Notícia

Polícia

Superlotação aumenta nos presídios brasileiros

Postada 29/04/2019



Presos algemados por dias a viaturas em frente a delegacias por falta de vagas no sistema penitenciário. A cena, registrada na última semana em Porto Alegre , é um retrato da realidade do país. Um ano após uma ligeira queda na superlotação, os presídios brasileiros voltaram a registrar um crescimento populacional sem que as novas vagas dessem conta desse contingente. 
Desde fevereiro de 2018, foram acrescidas ao sistema 8.651 vagas, número insuficiente para acomodar o total de presos, que cresceu 3,2% em um ano, com 21.952 internos a mais.
Há hoje 708.546 presos para uma capacidade total de 415.960, um déficit de 292.586 vagas. Se forem contabilizados os presos em regime aberto e os que estão em carceragens da Polícia Civil, o número passa de 750 mil.
Os presos provisórios (sem julgamento), que chegaram a representar 34,4% da massa carcerária há um ano, agora correspondem a 35,6%.
Rio Grande do Sul
No Rio Grande do Sul, onde foi feito o flagrante dos presos algemados a viaturas, a Superintendência de Serviços Penitenciários diz que tenta encontrar vagas no sistema prisional para que cenas como essa não voltem a ocorrer. O problema é que o déficit de vagas atualmente é de 13 mil.

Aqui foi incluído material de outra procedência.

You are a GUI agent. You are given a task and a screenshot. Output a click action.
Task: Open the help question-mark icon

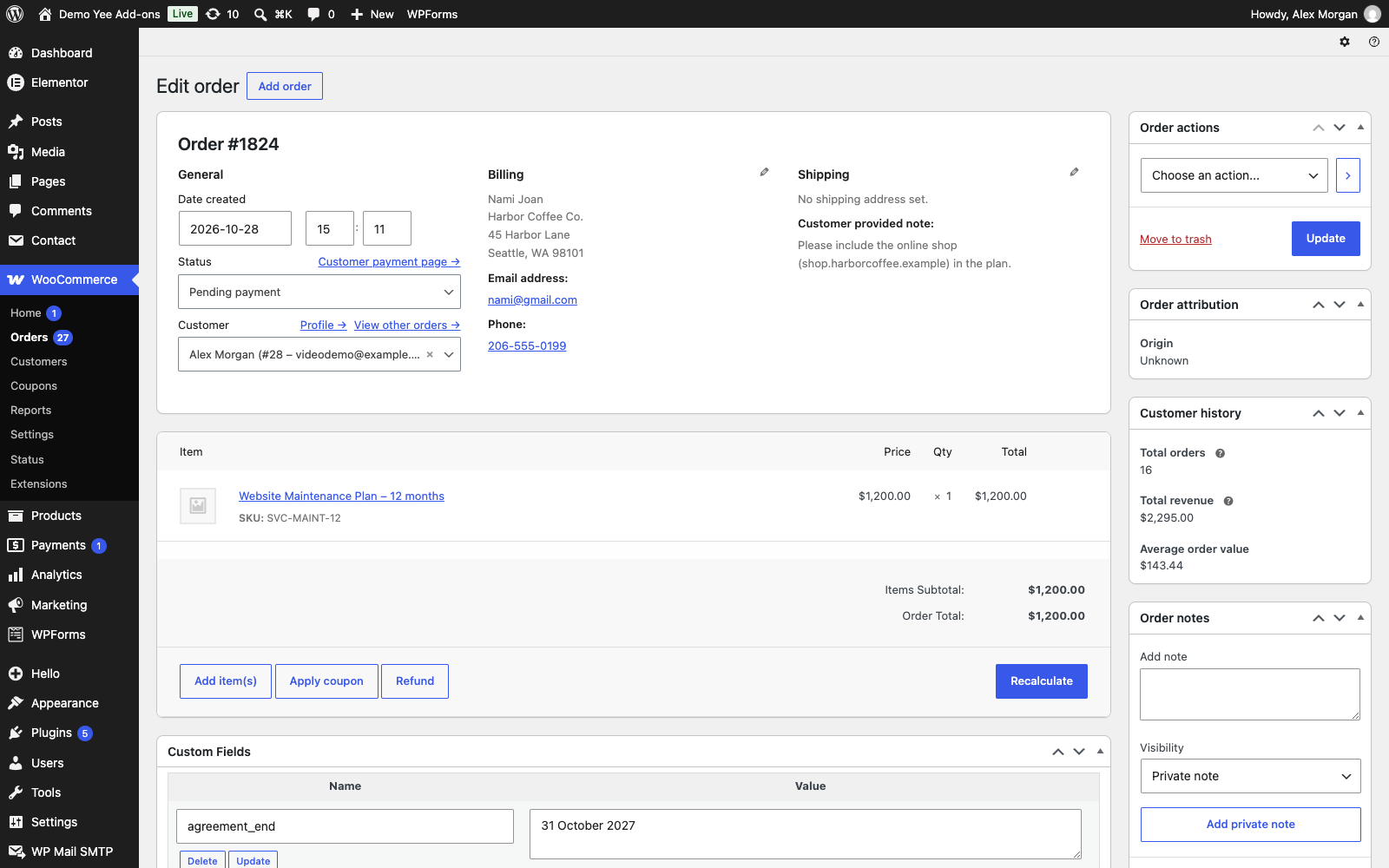[x=1374, y=42]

O Estado possui 29 mil vagas na casa prisional, nas 112 casas prisionais, e tem 42 mil detentos. 
Diretor de Comunicação da Superintendência dos Serviços Penitenciários (Susepe), Paulo Bogado afirmou que o autal governo tem autuado para tentar reduzir o problema e destacou como marco a criação da Secretaria da Administração Penitenciária do RS. 
"A criação faz com que efetivamente se tenha políticas ligadas ao sistema prisional. Então, o novo secretário Cesar Faccioli já fez várias ações neste sentido, inclusive nesta semana anunciou 250 novos servidores para a Susepe".
Para enfrentar esse déficit, de acordo com Bogado, o Estado terá a inauguração de três novas casas prisionais, que vai suprir a demanda de 1200 vagas. "Isso já é uma ação efetiva para poder aumentar o número de vagas. E também, por determinação do nosso secretário, nós estamos implantando, em caráter de urgência as novas tornozeleiras eletrônicas, que vai beneficiar aqueles presos que têm direito de ir para o regime semiaberto. Nosso contrato prevê até 10 mil tornozeleiras e isso fará com que a gente consiga desafogar enquanto novas casas prisionais não sejam anunciadas", finaliza.